Şekil 1. Üst panel: Sub-GeV karanlık maddenin (DM) sağlayabileceği maksimum iyonlaşma oranını gösteriyor (yani, CMB kısıtlamalarına göre izin verilen ⟨σv⟩ üst sınırlarından elde edilen CMZ içindeki ortalama iyonlaşma oranı). Analitik hesaplama ve özel bir kozmik ışın yayılım kodu (DRAGON2) kullanılarak yapılan sayısal hesaplamadan elde edilen tahminler karşılaştırılıyor. Gölgeli alan, CMZ'de gözlemlenen iyonlaşma oranını temsil ediyor. Alt panel: Moore profili (düz çizgi, kolay karşılaştırma için 10^-7 ile çarpılmış) ve NFW profili (kesikli çizgiler) için karanlık madde yok olmasından (⟨σv⟩=10^-35 cm³/s) beklenen iyonlaşma oranının radyal profilini gösteriyor. Farklı renkler, farklı karanlık madde kütlelerini belirtiyor.

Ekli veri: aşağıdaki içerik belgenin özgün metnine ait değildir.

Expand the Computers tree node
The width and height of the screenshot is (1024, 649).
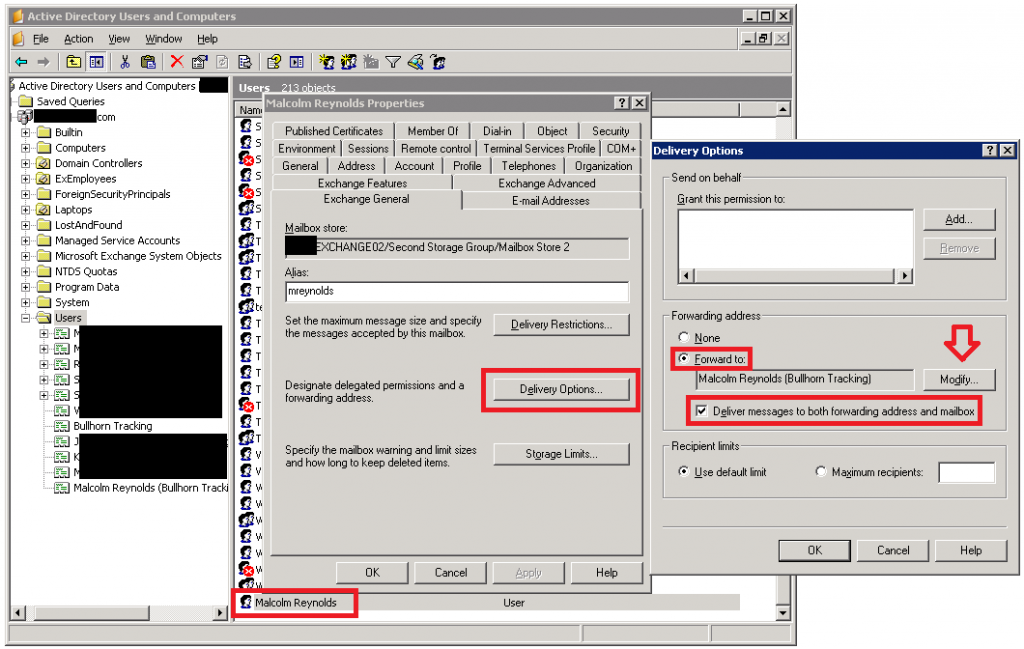[x=27, y=148]
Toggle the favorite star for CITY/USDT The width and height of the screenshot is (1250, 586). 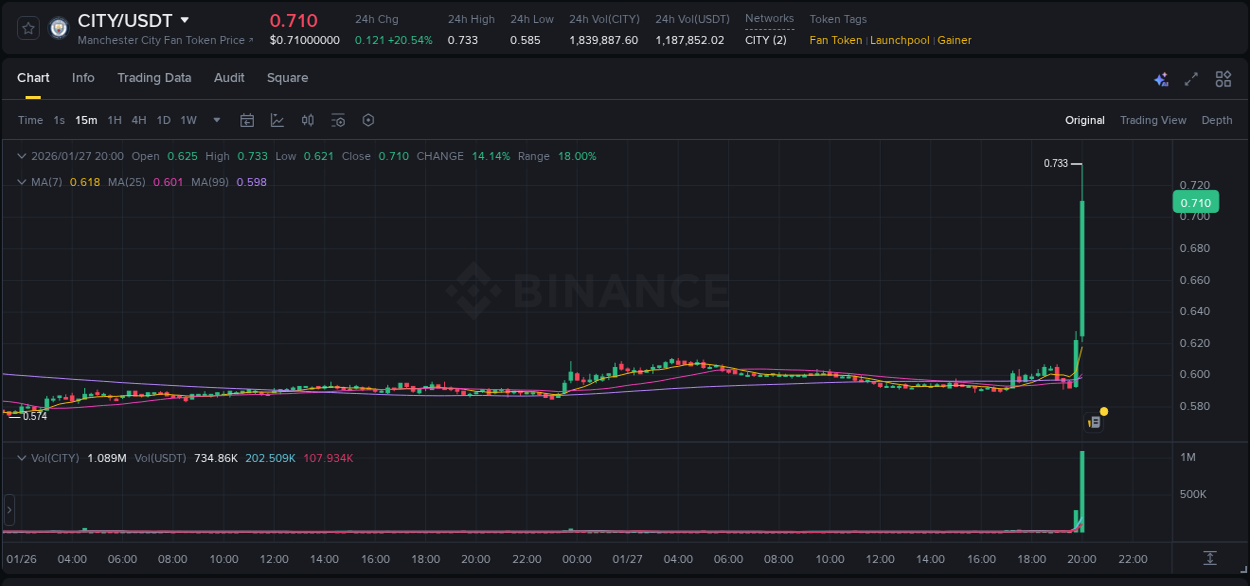[27, 27]
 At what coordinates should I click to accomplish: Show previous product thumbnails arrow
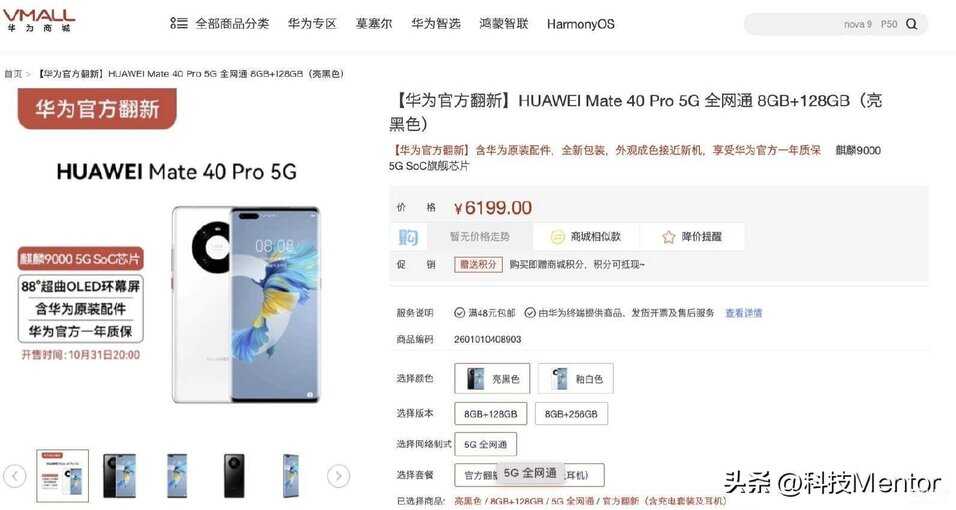[x=15, y=475]
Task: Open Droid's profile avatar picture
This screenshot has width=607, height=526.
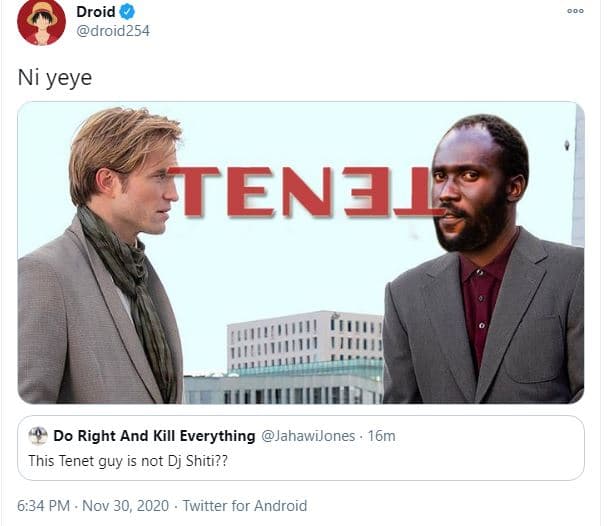Action: pyautogui.click(x=41, y=22)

Araştırmacılar basit bir soru sordu: “Bu iki fenomen aynı gizli süreçten kaynaklanabilir mi?”

Evrendeki maddenin yaklaşık %85’ini oluşturan karanlık madde, ışığı yaymaz veya soğurmaz. Kütle çekim etkileri açık olsa da, bilim insanları henüz karanlık maddenin yapısını bilmiyor.

Genellikle gözden kaçırılan bir olasılık, karanlık madde parçacıklarının, protondan çok daha hafif, sadece birkaç milyon elektronvolt kütleye sahip olabileceği ve buna rağmen evrensel bir rol oynayabileceğidir. Bu hafif karanlık madde adayları genellikle sub-GeV (giga elektronvolt) karanlık madde parçacıkları olarak adlandırılıyor.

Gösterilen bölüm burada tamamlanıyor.